Hai questi vecchi 20 centesimi di euro? Ecco quanto possono valere

Frugando per bene nei cassetti delle case dei nostri nonni bisogna sempre prestare molta attenzione perché possono esserci delle vecchie monete che potrebbero nascondere delle meravigliose soprese. Alcune di queste, infatti, potrebbero risultare molto rare, come una versione della moneta da 20 centesimi che è stata coniata dalla Zecca di Torino nell’anno 1863.

Questa moneta è davvero molto rara in quanto è stata prodotta in meno di 500 pezzi ed è stata poi sostituita con una con un identico valore facciale. Quest’ultima, però, ad oggi assume un valore economico decisamente inferiore. Ecco come poterle riconoscere e perché una delle due può arrivare a valere anche fino a 100.000 euro.

Prima di tutto cerchiamo di capire insieme la storia di queste monete. Nell’anno 1862, in seguito all’unità d’Italia, è stata approvata una nuovissima legge monetaria che andava a stabilire il sistema decimale e la Lira come unità di conto. Al fine di sostituire le vecchie monete da 25 centesimi che erano in circolazione in quel momento nel Regno di Sardegna, sono state introdotte delle monete da 20 centesimi in materiale argento.

Queste presentavano un peso di 2,5 grammi per un diametro di 18 mm ed avevano sul dritto il profilo del re Vittorio Emanuele II che era rivolto verso destra. Sul rovescio, invece, la moneta aveva lo stemma di Casa Savoia o il valore numerico e questa bella differenza era proprio quella che distingueva i 20 centesimi denominati stemma, da quelli denominati valore e sono proprio i primi che possono valere una fortuna.

20 centesimi che ti fanno diventare ricco: quali sono?

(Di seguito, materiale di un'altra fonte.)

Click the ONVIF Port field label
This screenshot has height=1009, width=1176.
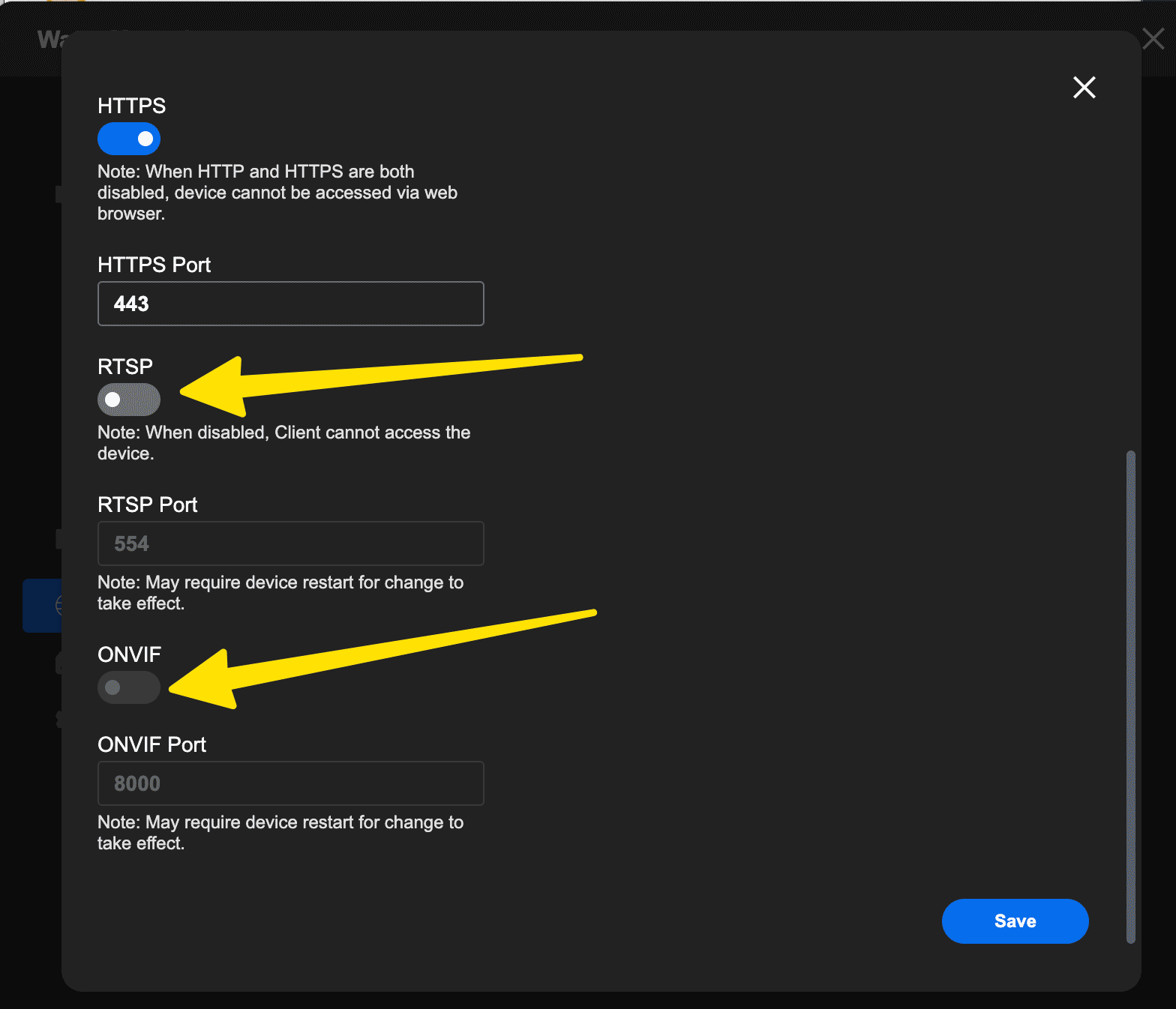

La moneta da 20 centesimi di Lira denominata stemma sappiamo che è stata coniata alla zecca di Torino nel 1863, e ha avuto una tiratura di soli 461 pezzi. Tale moneta era molto simile a quella da 5 lire in oro, sia per via delle dimensioni che per l’immagine stessa che è rappresentata sul rovescio. Per evitare varie truffe, la moneta è stata ritirata dalla circolazione e rifusa in seguito anche se alcuni esemplari sfuggirono al controllo.

Sono proprio questi che oggi sono considerati tra i pezzi più ricercati e rari di tutta la numismatica d’Italia. Il valore di queste può cambiare di molto dato che una che si trova in condizioni MB (molto bella) può arrivare a valere fino a 25.000 euro mentre se si trova in condizioni SPL (splendide) arriva a toccare i 100.000 euro.

La moneta da 20 centesimi denominata valore, invece, è stata coniata alla zecca di Milano sempre in quello stesso anno, con una tiratura di 10 milioni di pezzi. Si tratta di una moneta che aveva sul dritto lo stesso profilo del re della prima ma sul rovescio il valore numerico al posto della raffigurazione dello stemma.